Which brings me to the meta-genius of the transformed workaholic dad genre. These films not only address our anxiety by delivering Hollwood high-concept brain-on-hold fare, but the very act of taking your child to see such films counts, in some small way, toward addressing the home/work balance. Time spent with kids seeing movies about dads who don’t spend time with kids must count for at least couple parenting points right?
It’s also worth considering why there are no transformative mom movies. In Pixar’s 2012 movie Brave, the heroine’s mother becomes a bear after a spell is cast, but it’s not a learning experience for the mother—instead, it’s a warning to the daughter to swallow her pride. The Lindsay Lohan–Jamie Lee Curtis version of Freaky Friday comes close, because the mom does indeed give a lot of attention to her career as a therapist, but it’s not quite the same: Freaky Friday is more about getting parent and child to see life from the other’s perspective; there are mutual transformations. In none of the Magic Workaholic Dream Dad films is the child ever depicted as at fault, unreasonable, or anything other than damp-eyed as he scans the stands of whatever youth sport he’s performing poorly at.

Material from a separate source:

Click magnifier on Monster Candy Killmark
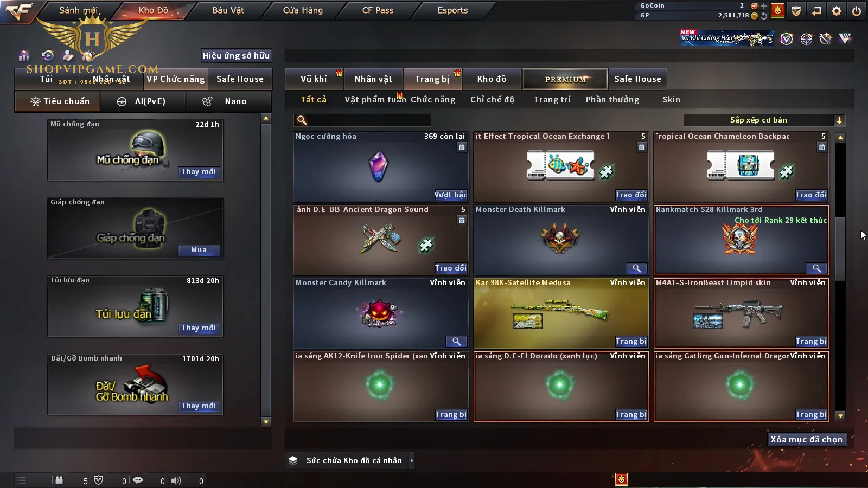This screenshot has height=488, width=868. [456, 342]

The explanation for the dearth of magically transformed moms is that mothers have always been expected to parent, and, in the eyes of studios that make these mass-appeal films, a woman shown setting aside mothering responsibilities in favor of career becomes irredeemable as the central character in a light comedy .
It’s sexist, and it’s a double standard, but it has also saved us from Jennifer Jason Leigh as Mama Bear, a business woman who went from stuffy to stuffed overnight! Mama Bear—she’s not one to toy with!